### Problem to solve
Please reproduce the lines from the one containing "This screenshot has width=779, height=405." through the end of the data below exactly as they stand, and omit all pictures.

### Data for the task
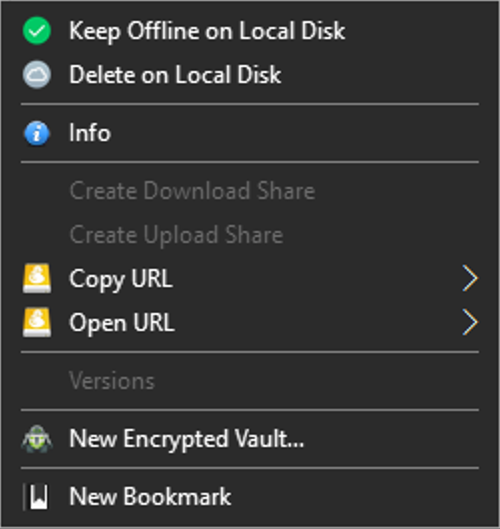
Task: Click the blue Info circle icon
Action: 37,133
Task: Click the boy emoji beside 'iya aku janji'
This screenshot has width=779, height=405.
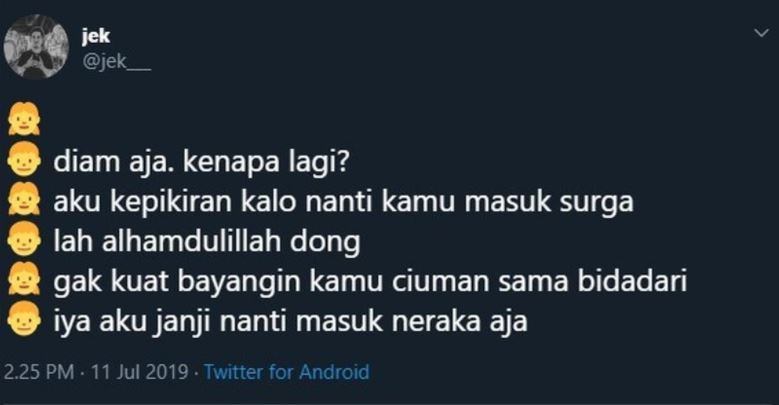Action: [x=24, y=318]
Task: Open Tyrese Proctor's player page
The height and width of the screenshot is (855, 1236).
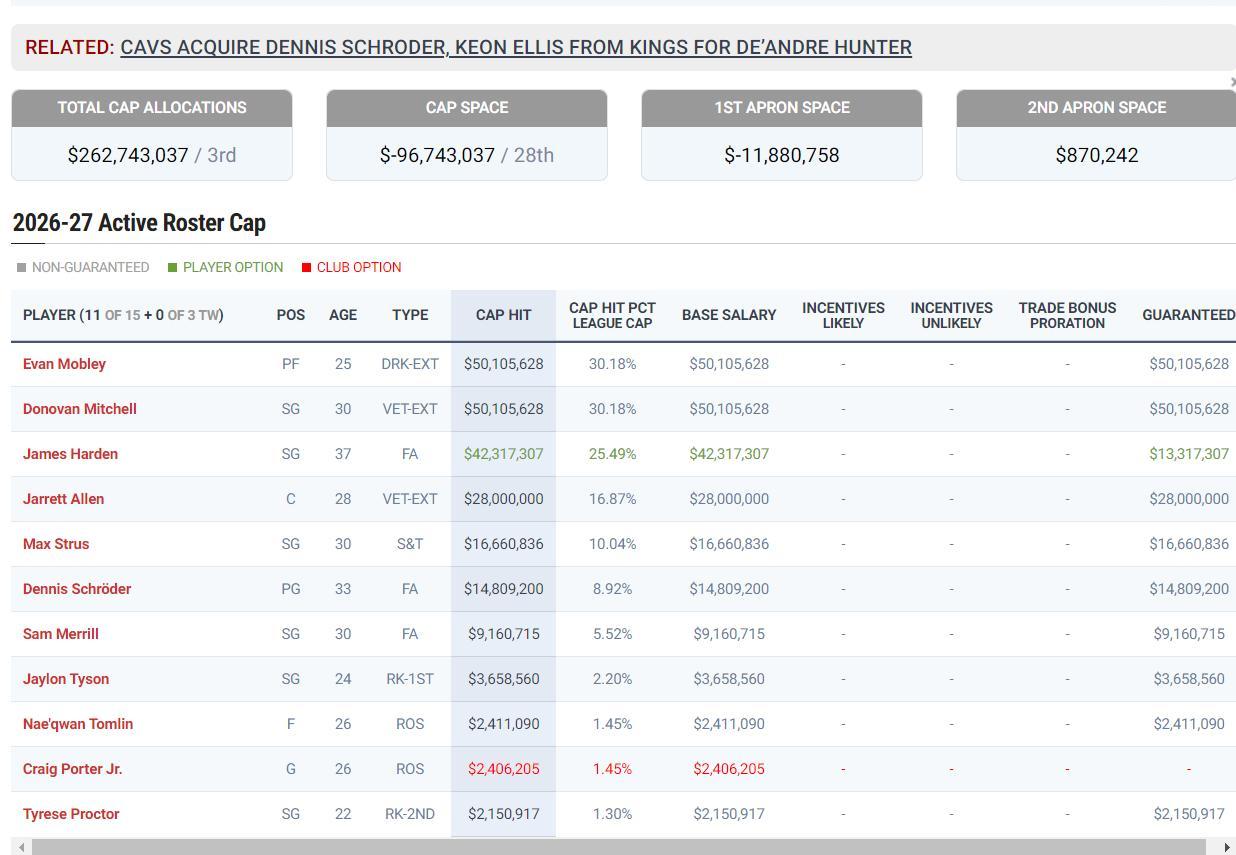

### Expected output
This screenshot has width=779, height=405.
Action: [x=24, y=318]
Task: Open Tyrese Proctor's player page
The height and width of the screenshot is (855, 1236).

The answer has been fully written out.